RECORD LIST
►

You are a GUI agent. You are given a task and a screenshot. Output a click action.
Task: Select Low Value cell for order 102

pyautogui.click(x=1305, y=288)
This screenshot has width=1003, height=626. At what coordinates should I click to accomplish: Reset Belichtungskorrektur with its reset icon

◄
►

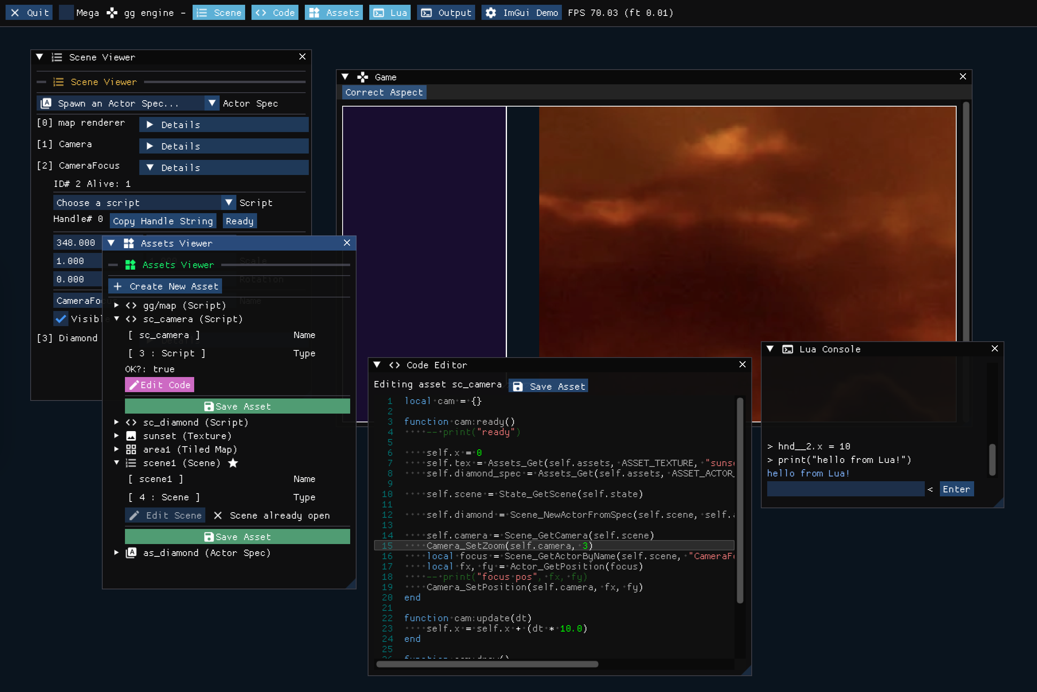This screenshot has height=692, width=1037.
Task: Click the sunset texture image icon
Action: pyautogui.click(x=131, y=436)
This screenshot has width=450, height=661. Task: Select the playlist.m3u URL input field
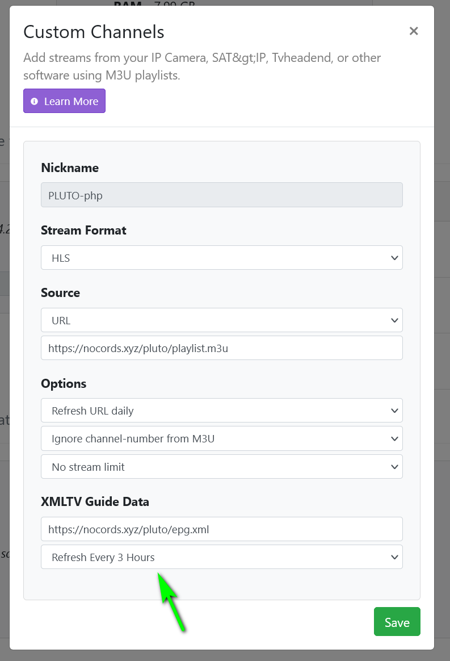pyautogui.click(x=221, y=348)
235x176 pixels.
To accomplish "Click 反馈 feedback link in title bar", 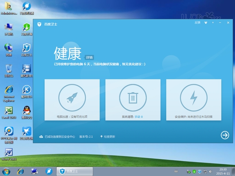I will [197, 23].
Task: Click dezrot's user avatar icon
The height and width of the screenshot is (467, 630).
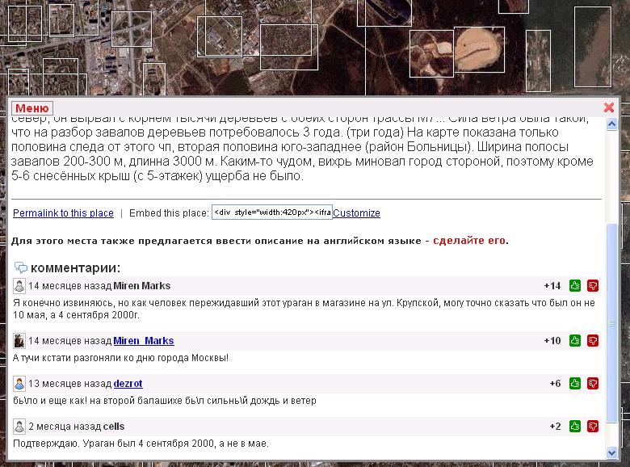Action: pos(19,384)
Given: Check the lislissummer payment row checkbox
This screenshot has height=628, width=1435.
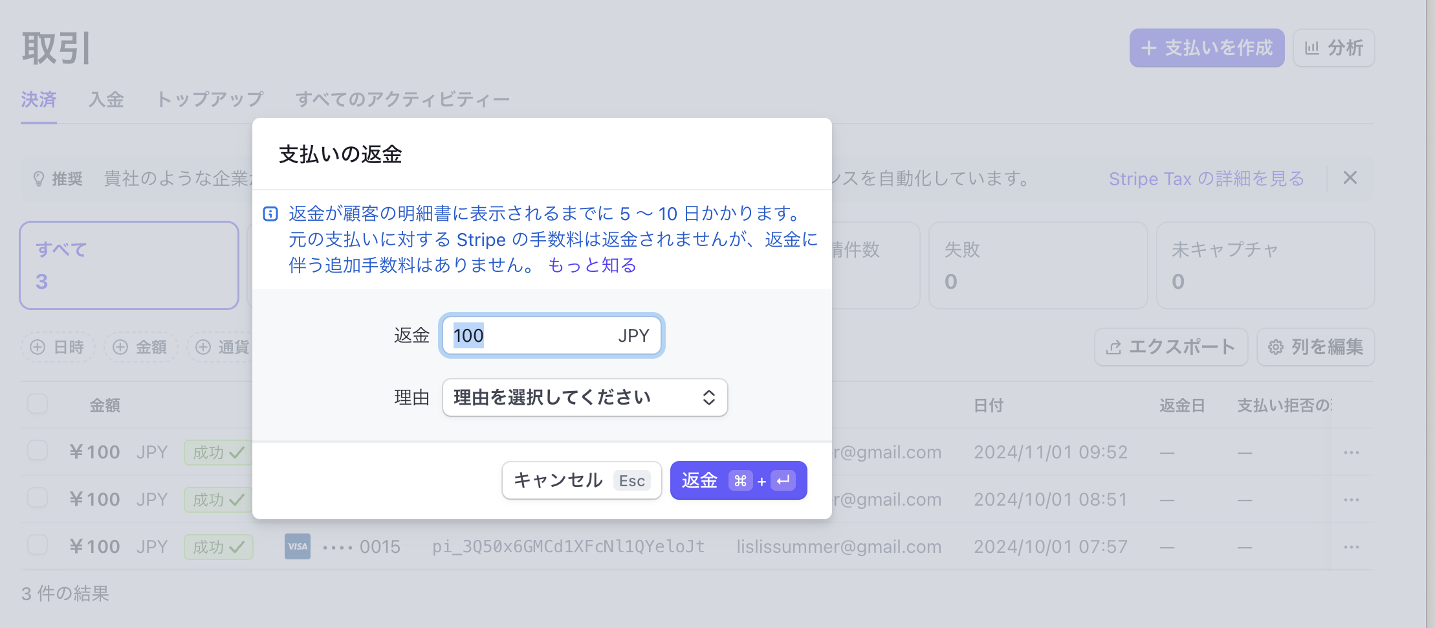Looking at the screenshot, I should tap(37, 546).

◄

WORK TO COMPLETE
Starting at the line that has "You are a GUI" and ending after the line that has "This screenshot has width=1003, height=626.", rewrite the data with "screenshot" changed to "screen capture" and leave everything else as it is.

EXERCISE SOLUTION
You are a GUI agent. You are given a task and a screen capture. Output a click action.
Task: Select Low Value cell for order 102

pyautogui.click(x=1305, y=288)
This screen capture has width=1003, height=626. At what coordinates should I click to accomplish: Reset Belichtungskorrektur with its reset icon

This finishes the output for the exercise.